Dr. Gillespie has published extensively and his recent publications include “Grace and Grind: Notes on the Work of Kevin Jerome Everson” in How to Remain Human (Museum of Contemporary Art Cleveland, 2015) and “Reckless Eyeballing: Coonskin, Film Blackness, and the Racial Grotesque,” in Contemporary Black American Cinema: Race, Gender and Sexuality at the Movies. ed. Mia Mask (Routledge, 2012). His recent book, titled Film Blackness: American Cinema and the Idea of Black Film, was released by Duke University Press in 2016. In this well-received scholarly contribution to black studies, Gillespie frames black film as an interdisciplinary form and reads against contemporary art, literature, and music to illustrate how film can be understood to enact black visual and expressive culture more broadly.
In addition to his extensive record of scholarly contributions, Gillespie has participated in over thirty academic conferences on interdisciplinary subjects both nationally and internationally. A committed teacher, Michael Gillespie has taught at City College since 2015 and has previously held an Assistant Professor position in the Department of Film at Ohio University, Athens. In Fall 2016, he was a visiting Professor at Princeton University.
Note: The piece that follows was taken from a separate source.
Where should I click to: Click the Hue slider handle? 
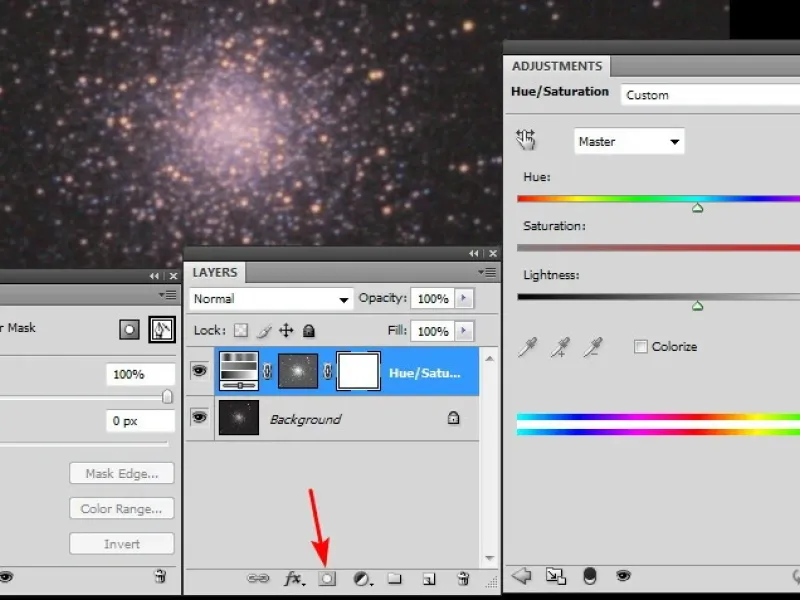[698, 208]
Additionally, Gillespie has taught and lectured at The New School, Duke University, and New York University. He holds an M.A. and Ph.D. degrees from the Department of Cinema Studies, New York University and a B.A. in English from Morehouse College, Atlanta.
The election of Dr. Gillespie to the Doctoral Faculty in Art History at The Graduate Center, CUNY reflects the Program’s long-standing commitment to studying modern and contemporary art. It also illustrates the Program’s leading position in that field, with fifteen faculty members whose areas of specialization range from the late nineteenth to the twenty-first centuries art and visual culture in the global context.
Founded in 1971, the Ph.D. Program in Art History at the Graduate Center is dedicated to the development of scholars, teachers, museum curators, art critics, and other arts professionals. The program provides students with a general background in the history of art to prepare them to serve their discipline and their communities in all areas of cultural endeavor. Since the first degree was awarded in 1978, the Graduate Center has produced a robust network of over 330 art history alumni, many of whom hold senior positions at research universities, museums, and cultural institutions across the country and abroad.